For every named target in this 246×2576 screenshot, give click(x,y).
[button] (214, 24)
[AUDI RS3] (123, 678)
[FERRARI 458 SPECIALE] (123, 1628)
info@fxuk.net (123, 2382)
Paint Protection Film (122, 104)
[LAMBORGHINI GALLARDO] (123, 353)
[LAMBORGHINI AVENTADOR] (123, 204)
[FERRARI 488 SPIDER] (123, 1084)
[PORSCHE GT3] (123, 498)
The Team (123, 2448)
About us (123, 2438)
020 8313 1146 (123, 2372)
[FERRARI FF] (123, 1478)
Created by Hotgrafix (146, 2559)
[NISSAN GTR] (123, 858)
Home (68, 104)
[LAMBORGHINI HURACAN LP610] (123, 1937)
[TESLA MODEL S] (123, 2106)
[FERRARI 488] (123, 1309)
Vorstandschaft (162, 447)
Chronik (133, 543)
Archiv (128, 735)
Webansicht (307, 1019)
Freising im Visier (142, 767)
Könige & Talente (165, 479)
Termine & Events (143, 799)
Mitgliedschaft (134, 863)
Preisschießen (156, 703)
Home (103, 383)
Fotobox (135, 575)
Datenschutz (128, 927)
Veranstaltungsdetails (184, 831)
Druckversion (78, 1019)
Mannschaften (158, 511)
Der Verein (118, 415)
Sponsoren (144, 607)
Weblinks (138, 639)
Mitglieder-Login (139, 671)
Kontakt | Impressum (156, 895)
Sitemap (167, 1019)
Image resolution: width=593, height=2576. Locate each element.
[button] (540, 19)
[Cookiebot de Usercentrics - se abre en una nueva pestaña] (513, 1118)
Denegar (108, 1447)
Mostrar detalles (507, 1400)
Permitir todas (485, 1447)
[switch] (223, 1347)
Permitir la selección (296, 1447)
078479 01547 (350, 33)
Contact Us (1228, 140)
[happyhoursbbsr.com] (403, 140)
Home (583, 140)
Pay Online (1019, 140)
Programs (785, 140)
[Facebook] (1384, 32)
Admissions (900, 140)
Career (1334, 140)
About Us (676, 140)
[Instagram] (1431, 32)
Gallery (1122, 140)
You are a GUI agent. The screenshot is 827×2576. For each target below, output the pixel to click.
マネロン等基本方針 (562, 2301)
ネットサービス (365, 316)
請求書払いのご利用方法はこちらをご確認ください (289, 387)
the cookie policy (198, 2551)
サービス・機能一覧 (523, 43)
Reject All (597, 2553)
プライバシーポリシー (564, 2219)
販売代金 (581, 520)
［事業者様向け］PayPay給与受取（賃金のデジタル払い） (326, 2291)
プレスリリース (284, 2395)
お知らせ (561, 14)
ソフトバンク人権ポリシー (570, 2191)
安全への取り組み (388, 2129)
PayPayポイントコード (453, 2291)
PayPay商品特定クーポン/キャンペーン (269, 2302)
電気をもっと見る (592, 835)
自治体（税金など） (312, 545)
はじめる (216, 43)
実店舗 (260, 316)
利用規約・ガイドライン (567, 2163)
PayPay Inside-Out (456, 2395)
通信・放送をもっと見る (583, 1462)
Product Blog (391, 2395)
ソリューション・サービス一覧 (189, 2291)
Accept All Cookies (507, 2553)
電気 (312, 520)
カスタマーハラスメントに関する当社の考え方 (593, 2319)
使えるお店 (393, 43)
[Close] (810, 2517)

● **Task description**
Exact repetition is required: return every record shown above.

● **Task output**
For every named target in this 246×2576 screenshot, give click(x,y).
[button] (214, 24)
[AUDI RS3] (123, 678)
[FERRARI 458 SPECIALE] (123, 1628)
info@fxuk.net (123, 2382)
Paint Protection Film (122, 104)
[LAMBORGHINI GALLARDO] (123, 353)
[LAMBORGHINI AVENTADOR] (123, 204)
[FERRARI 488 SPIDER] (123, 1084)
[PORSCHE GT3] (123, 498)
The Team (123, 2448)
About us (123, 2438)
020 8313 1146 (123, 2372)
[FERRARI FF] (123, 1478)
Created by Hotgrafix (146, 2559)
[NISSAN GTR] (123, 858)
Home (68, 104)
[LAMBORGHINI HURACAN LP610] (123, 1937)
[TESLA MODEL S] (123, 2106)
[FERRARI 488] (123, 1309)
Vorstandschaft (162, 447)
Chronik (133, 543)
Archiv (128, 735)
Webansicht (307, 1019)
Freising im Visier (142, 767)
Könige & Talente (165, 479)
Termine & Events (143, 799)
Mitgliedschaft (134, 863)
Preisschießen (156, 703)
Home (103, 383)
Fotobox (135, 575)
Datenschutz (128, 927)
Veranstaltungsdetails (184, 831)
Druckversion (78, 1019)
Mannschaften (158, 511)
Der Verein (118, 415)
Sponsoren (144, 607)
Weblinks (138, 639)
Mitglieder-Login (139, 671)
Kontakt | Impressum (156, 895)
Sitemap (167, 1019)
Image resolution: width=593, height=2576. Locate each element.
[button] (540, 19)
[Cookiebot de Usercentrics - se abre en una nueva pestaña] (513, 1118)
Denegar (108, 1447)
Mostrar detalles (507, 1400)
Permitir todas (485, 1447)
[switch] (223, 1347)
Permitir la selección (296, 1447)
078479 01547 (350, 33)
Contact Us (1228, 140)
[happyhoursbbsr.com] (403, 140)
Home (583, 140)
Pay Online (1019, 140)
Programs (785, 140)
[Facebook] (1384, 32)
Admissions (900, 140)
Career (1334, 140)
About Us (676, 140)
[Instagram] (1431, 32)
Gallery (1122, 140)
You are a GUI agent. The screenshot is 827×2576. For each target below, output the pixel to click.
マネロン等基本方針 (562, 2301)
ネットサービス (365, 316)
請求書払いのご利用方法はこちらをご確認ください (289, 387)
the cookie policy (198, 2551)
サービス・機能一覧 (523, 43)
Reject All (597, 2553)
プライバシーポリシー (564, 2219)
販売代金 (581, 520)
［事業者様向け］PayPay給与受取（賃金のデジタル払い） (326, 2291)
プレスリリース (284, 2395)
お知らせ (561, 14)
ソフトバンク人権ポリシー (570, 2191)
安全への取り組み (388, 2129)
PayPayポイントコード (453, 2291)
PayPay商品特定クーポン/キャンペーン (269, 2302)
電気をもっと見る (592, 835)
自治体（税金など） (312, 545)
はじめる (216, 43)
実店舗 (260, 316)
利用規約・ガイドライン (567, 2163)
PayPay Inside-Out (456, 2395)
通信・放送をもっと見る (583, 1462)
Product Blog (391, 2395)
ソリューション・サービス一覧 (189, 2291)
Accept All Cookies (507, 2553)
電気 (312, 520)
カスタマーハラスメントに関する当社の考え方 (593, 2319)
使えるお店 (393, 43)
[Close] (810, 2517)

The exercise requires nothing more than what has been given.